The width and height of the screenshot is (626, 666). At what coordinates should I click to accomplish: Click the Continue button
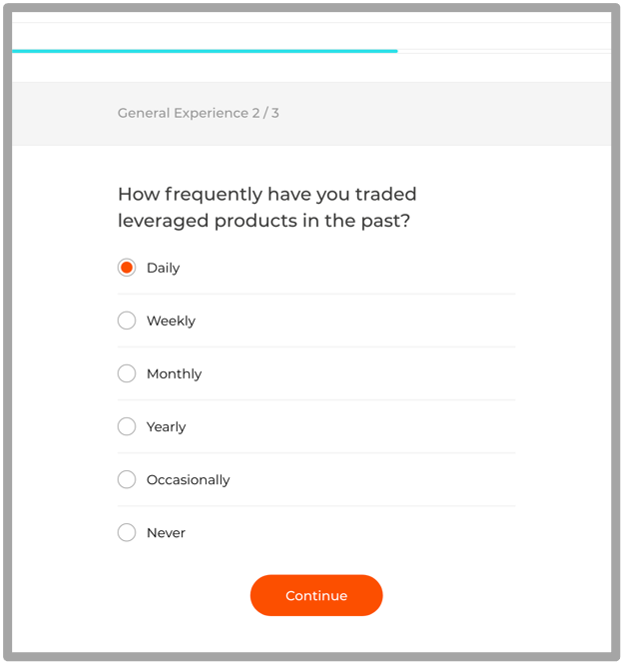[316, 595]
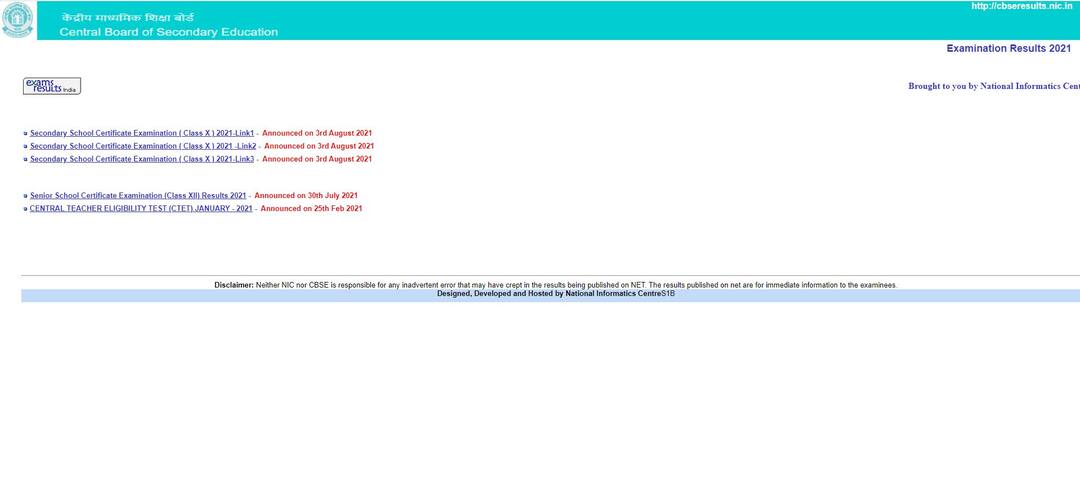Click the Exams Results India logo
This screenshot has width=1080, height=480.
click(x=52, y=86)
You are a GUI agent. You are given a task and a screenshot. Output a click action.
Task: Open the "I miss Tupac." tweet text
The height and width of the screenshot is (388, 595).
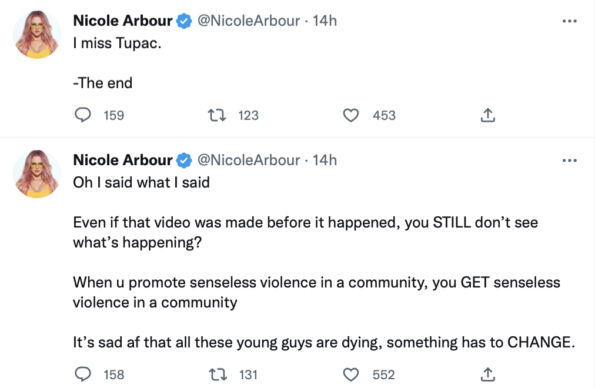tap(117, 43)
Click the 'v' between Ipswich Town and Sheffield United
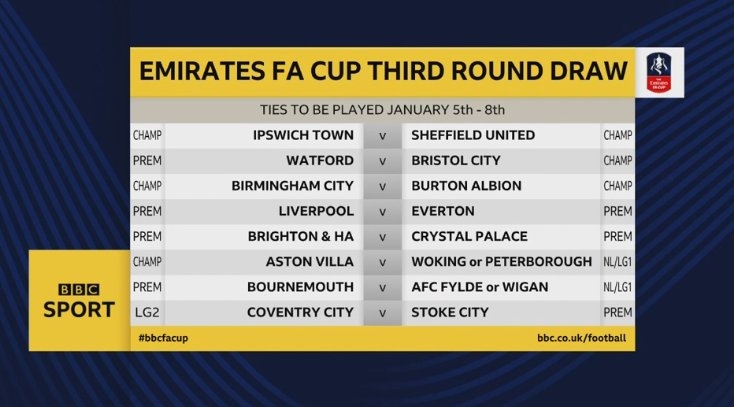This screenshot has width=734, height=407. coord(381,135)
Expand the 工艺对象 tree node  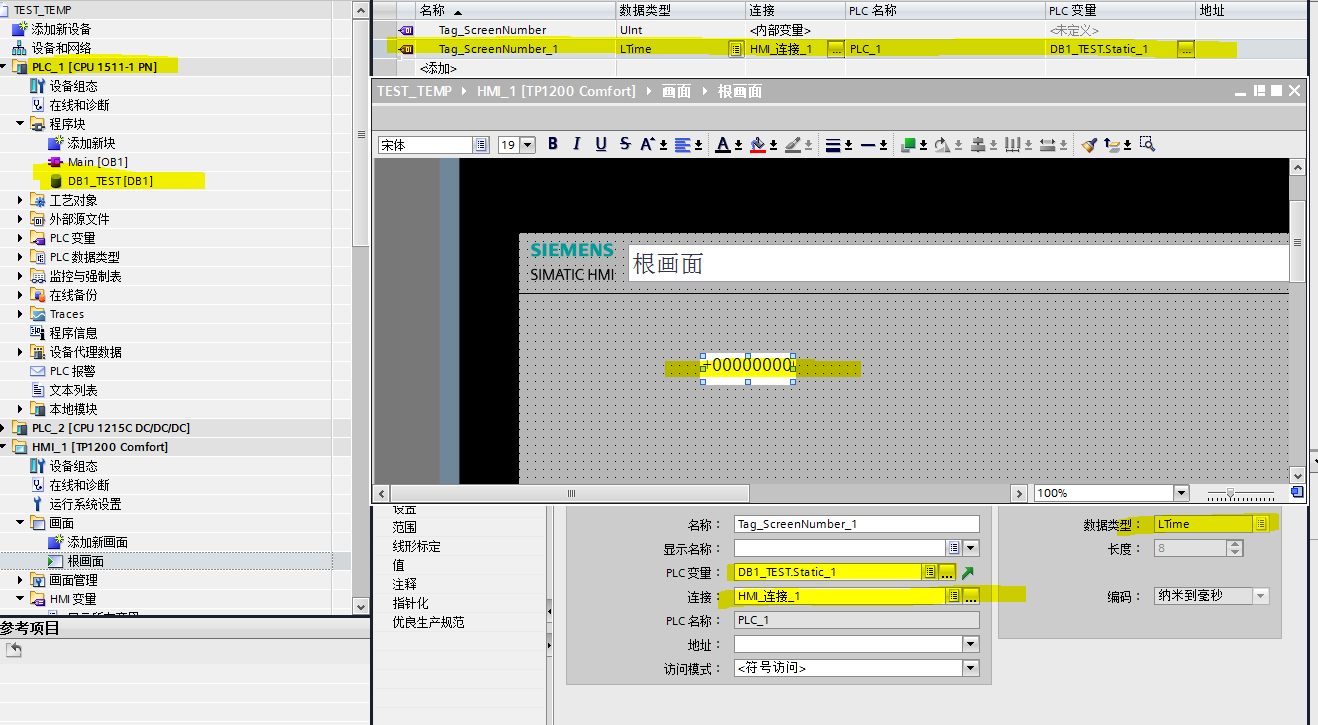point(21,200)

--

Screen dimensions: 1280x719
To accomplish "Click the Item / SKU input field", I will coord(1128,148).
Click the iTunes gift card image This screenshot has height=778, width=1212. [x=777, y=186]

> _Exercise description_:
Out of the entries above, write out only the lines between the line holding "Screen dimensions: 1280x719" and the line holding "Click the iTunes", inclusive, each exactly as given.

> _Response for this exercise_:
Screen dimensions: 1280x719
To accomplish "Click the Item / SKU input field", I will coord(1128,148).
Click the iTunes gift card image This screenshot has height=778, width=1212. [x=777, y=186]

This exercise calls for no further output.